D’ici 2018, une nouvelle norme nommée Wi-Fi 802.11ax fera son apparition. Elle promet une petite révolution des usages en empruntant à la technologie cellulaire 4G pour optimiser le débit des connexions sans fil en fonction de l’utilisation. Explications.

Alors que le 802.11ac, la dernière norme Wi-Fi en vigueur ratifiée en 2014, commence à peine à pointer dans les terminaux grand public et les infrastructures des fournisseurs d’accès, la suite se prépare activement en coulisses. Le Wi-Fi 802.11ax nous promet une connexion sans fil « intelligente », capable de s’adapter aux conditions d’utilisation.

Si la norme ne sera pas officiellement finalisée avant, au plus tôt, fin 2018, plusieurs équipementiers réseau et spécialistes des puces de communication avancent sur cette technologie. En 2014, Huawei a réussi à atteindre un débit de 10 Gbit/s en laboratoire. En février dernier, Qualcomm a dévoilé deux puces compatibles Wi-Fi 802.11ax pour les points d’accès et les terminaux.

Quelles améliorations pour le Wi-Fi 802.11ax ?

La mission principale du 802.11ax sera d’optimiser la qualité des connexions dans les environnements très denses, comme les lieux publics (gares, centres commerciaux, aéroports, stades, immeubles de bureaux…), en permettant à plusieurs utilisateurs de transmettre en même temps des données vers un même point d’accès. Dans ces conditions de forte congestion du réseau, le débit du Wi-Fi ax pourra être multiplié par quatre par rapport aux débits qu’offrent les connexions Wi-Fi actuelles. Les informations précises sur les performances à attendre sont encore assez vagues et susceptibles d’évoluer. Pour le moment, Qualcomm parle de 4,8 Gbit/s en débit maximal.

Sur quels principes techniques le Wi-Fi 802.11ax repose-t-il ?
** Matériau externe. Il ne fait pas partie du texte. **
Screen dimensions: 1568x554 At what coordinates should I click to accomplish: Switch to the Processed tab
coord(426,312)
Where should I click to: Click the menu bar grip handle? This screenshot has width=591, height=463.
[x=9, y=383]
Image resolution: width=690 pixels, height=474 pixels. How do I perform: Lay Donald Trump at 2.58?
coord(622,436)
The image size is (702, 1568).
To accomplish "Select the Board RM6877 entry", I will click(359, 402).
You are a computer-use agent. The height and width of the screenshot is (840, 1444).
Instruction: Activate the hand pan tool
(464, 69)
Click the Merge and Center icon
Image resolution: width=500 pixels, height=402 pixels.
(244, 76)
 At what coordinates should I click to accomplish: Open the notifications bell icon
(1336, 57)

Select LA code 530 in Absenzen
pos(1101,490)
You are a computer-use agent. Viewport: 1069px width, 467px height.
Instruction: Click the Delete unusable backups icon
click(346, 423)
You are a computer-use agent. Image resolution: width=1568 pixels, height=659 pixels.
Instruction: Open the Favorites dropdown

Le Wi-Fi 802.11ax, aussi appelé High Efficiency WLAN (HEW), sera une évolution du Wi-Fi 802.11ac qui, comme lui, fonctionnera sur les bandes de fréquences 2,4 et 5 GHz. Afin de permettre la transmission de données multi-utilisateurs dans le sens montant (upload), le 802.11ax emprunte aux technologies utilisées pour la connexion cellulaire mobile 4G/LTE.

Il y a d’abord l’OFDMA (Orthogonal Frequency-division multiple access) qui est une technique de multiplexage des flux. Dans une connexion Wi-Fi, une bande de fréquence qui sert à faire transiter les données est composée de multiples canaux que l’on appelle « des sous-porteuses ». Au lieu d’attribuer une bande de fréquence complète à un seul usager, l’OFDMA va partager les sous-porteuses entre plusieurs personnes. Afin d’augmenter le nombre de personnes susceptibles de se partager un même canal, le spectre radio entre les sous-porteuses est rétréci pour passer de 312 kHz actuellement à 78 kHz sur le 802.11ax.

Résultat : le 802.11ax offre la même largeur de bande que le 802.11ac (20, 40 80 MHz et 80+80 MHz ou 160 MHz), mais avec un espace fréquentiel quatre fois moindre entre ses sous-porteuses. Ainsi, neuf personnes pourront se greffer simultanément sur un canal de 20 MHz, 18 personnes sur un canal de 40 MHz, 37 personnes sur un canal de 80 MHz et 74 personnes sur un canal de 160 MHz.

Quand le Wi-Fi 802.11ax entrera-t-il en service ?

La ratification de la norme 802.11ax n’interviendra pas avant fin 2018 ou 2019. Si l’on se base sur le rythme d’adoption des normes Wi-Fi précédentes par les fabricants d’appareils et les fournisseurs d’accès, on peut estimer qu’il faudra compter encore au minimum trois ans à partir de cette date pour que ce Wi-Fi « intelligent » entre en service.